A news crew from CNN has been in Stark County since Saturday talking to voters who just might decide the presidential race on Nov. 6.
“As Ohio goes, so goes the president,” said the CNN news reporter on a live television broadcast Tuesday morning from a farm business in this quiet, rural community in Stark County.
CNN is making a six-state trek through battleground swing states with a focus on swing counties, said Traci Tamura, senior producer. Ohio and its “most important” swing county — Stark — is the first stop.
“We’re looking for a flavor of local Stark County voters,” Tamura said.
What did she and her crew find?
Maize Valley Market and Winery on Edison Street NE, just east of Hartville.
The CNN crew expected to find a heavy divide among Democrat and Republican voters here. Instead, Tamura said, they found “people focused on how are we going to get anything done” given the divided parties in Washington.

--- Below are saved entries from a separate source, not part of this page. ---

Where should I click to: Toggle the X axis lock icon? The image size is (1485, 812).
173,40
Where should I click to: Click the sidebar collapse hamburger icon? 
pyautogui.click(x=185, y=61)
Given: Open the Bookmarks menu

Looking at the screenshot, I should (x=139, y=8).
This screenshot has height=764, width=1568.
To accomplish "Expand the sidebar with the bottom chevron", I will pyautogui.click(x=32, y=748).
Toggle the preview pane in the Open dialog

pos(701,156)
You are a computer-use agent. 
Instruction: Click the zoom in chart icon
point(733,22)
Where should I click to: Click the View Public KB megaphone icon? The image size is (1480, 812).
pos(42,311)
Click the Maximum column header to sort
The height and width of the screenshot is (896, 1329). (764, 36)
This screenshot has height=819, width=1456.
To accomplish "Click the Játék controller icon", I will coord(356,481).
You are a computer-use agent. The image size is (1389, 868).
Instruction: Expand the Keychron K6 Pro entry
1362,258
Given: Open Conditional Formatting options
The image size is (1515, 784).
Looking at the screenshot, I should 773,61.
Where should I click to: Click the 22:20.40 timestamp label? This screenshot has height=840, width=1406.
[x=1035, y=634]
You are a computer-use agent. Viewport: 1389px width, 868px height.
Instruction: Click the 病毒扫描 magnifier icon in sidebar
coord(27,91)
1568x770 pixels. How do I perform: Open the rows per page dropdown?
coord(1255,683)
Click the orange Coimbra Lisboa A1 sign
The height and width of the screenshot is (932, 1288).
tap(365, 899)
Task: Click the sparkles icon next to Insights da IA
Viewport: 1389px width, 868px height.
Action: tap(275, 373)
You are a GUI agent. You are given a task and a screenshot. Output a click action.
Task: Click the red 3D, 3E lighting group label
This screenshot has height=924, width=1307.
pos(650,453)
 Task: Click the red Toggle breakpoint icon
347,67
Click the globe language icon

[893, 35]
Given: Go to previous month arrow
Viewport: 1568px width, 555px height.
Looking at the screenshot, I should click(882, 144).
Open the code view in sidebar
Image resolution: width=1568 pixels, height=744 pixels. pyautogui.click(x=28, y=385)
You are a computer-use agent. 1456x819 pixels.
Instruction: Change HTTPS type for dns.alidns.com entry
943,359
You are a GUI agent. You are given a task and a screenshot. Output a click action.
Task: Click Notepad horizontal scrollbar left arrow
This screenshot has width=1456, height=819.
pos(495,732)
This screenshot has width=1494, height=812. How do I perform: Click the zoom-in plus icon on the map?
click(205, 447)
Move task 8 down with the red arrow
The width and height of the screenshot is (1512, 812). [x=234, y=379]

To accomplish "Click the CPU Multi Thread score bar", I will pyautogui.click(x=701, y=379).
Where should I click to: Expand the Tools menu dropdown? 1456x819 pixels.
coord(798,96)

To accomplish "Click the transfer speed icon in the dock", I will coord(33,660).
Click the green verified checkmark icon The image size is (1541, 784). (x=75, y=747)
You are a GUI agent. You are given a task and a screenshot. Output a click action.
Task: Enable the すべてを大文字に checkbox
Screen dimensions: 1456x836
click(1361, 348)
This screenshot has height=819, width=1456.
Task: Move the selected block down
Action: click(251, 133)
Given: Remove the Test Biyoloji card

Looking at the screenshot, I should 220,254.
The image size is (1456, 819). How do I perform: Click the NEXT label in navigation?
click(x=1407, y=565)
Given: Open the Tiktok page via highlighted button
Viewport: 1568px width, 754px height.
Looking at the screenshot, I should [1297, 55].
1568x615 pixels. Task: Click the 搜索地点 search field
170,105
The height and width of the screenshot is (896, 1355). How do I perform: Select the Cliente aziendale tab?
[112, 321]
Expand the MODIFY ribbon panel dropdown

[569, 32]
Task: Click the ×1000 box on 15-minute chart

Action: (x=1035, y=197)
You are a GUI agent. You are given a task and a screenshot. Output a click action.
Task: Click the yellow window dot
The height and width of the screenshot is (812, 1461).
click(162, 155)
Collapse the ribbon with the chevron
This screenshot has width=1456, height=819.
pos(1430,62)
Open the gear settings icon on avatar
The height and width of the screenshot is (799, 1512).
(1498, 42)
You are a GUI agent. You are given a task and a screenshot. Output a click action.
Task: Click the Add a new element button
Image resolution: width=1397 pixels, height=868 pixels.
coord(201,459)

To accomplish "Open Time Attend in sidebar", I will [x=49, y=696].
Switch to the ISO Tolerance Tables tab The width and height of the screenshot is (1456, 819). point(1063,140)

“I think people believe no one candidate is going to fix things,” she said.
A DIVERSE COUNTY
“Stark County has seen the worst of the recovery and the best of the recovery,” said CNN correspondent Miguel Marquez during the broadcast from Maize Valley, a roughly 700-acre winery, seasonal farm market and deli. Marquez said he found Stark County folks to be “a real mix of people getting on with their lives.
“There’s a subtle urgency here to fix things but no one knows what the recipe is,” he said. He said he learned that after spending time at Slesnick Iron & Metal, a recycling company on Third Street SE in Canton, and studying up on the Timken Co. — two businesses that, along with Maize Valley, have seen real growth in recent years.
Voters here seem to have a weak preference for one candidate or another, said Marquez, which may make this year’s presidential debates more important than ever.
Politics is not usually what Marquez covers as a reporter. He’s taking a more cultural look at what makes Ohio’s Stark County and counties in five other states — Wisconsin, Iowa, Colorado, Nevada and Florida — pivotal.
Diversity is the key word in Stark County, Marquez has observed. He said the county represents a little bit of everything — urban, rural, suburban, rich, poor, university, agricultural and people of different races.
STRENGTH IN PEOPLE
“I didn’t appreciate how central Ohio is to the U.S. economy,” said Marquez, who noted the growth of some businesses and demise of others. “Hoover (Co.) goes out and Timken reinvents itself” and continues to grow and invest in the local economy and global marketplace.
Maize Valley also has reinvented itself. What started as a grain farm in the 1960s, later grew into a dairy farm of more than 1,000 acres, and now is a winery (farming 700 acres) and farm market operated by Bill Bakan with his wife, Michelle, and her parents, Kay and Donna Vaughan.
Page 2 of 2 - On the other side of Edison Street are three houses sitting on land the Vaughan family once farmed. When they lost the ability to farm that land, and dealt with other economic and agricultural changes, Maize Valley sought to diversify. Why? “Fear of starvation,” says Bakan. “We had to change or die.”
And that’s where Stark County’s strength is perhaps most visible — its people and their ability to adapt, reinvent and push through hard times.
“Ohio and Stark are No. 1 in few things but exceedingly above average in almost everything. That’s strength,” said Bakan, citing his own family’s business.
Bakan is a registered Republican, “but I hold my nose doing it,” he says.
“I’ll vote … regardless of who’s elected, we’ll be OK,” Bakan said, explaining that his business grew the last 12 years and the man in the White House had little to do with it.
“It isn’t up to that guy to do it; a lot of the responsibility is on you,” Bakan said.
Through the ages there have always been issues, from freedom and independence to jobs and health care. But the Constitution, says Bakan, is the foundation upon which America was built.
“I want a president that’s going to look at the Constitution, follow it, and honor all those who died defending it.”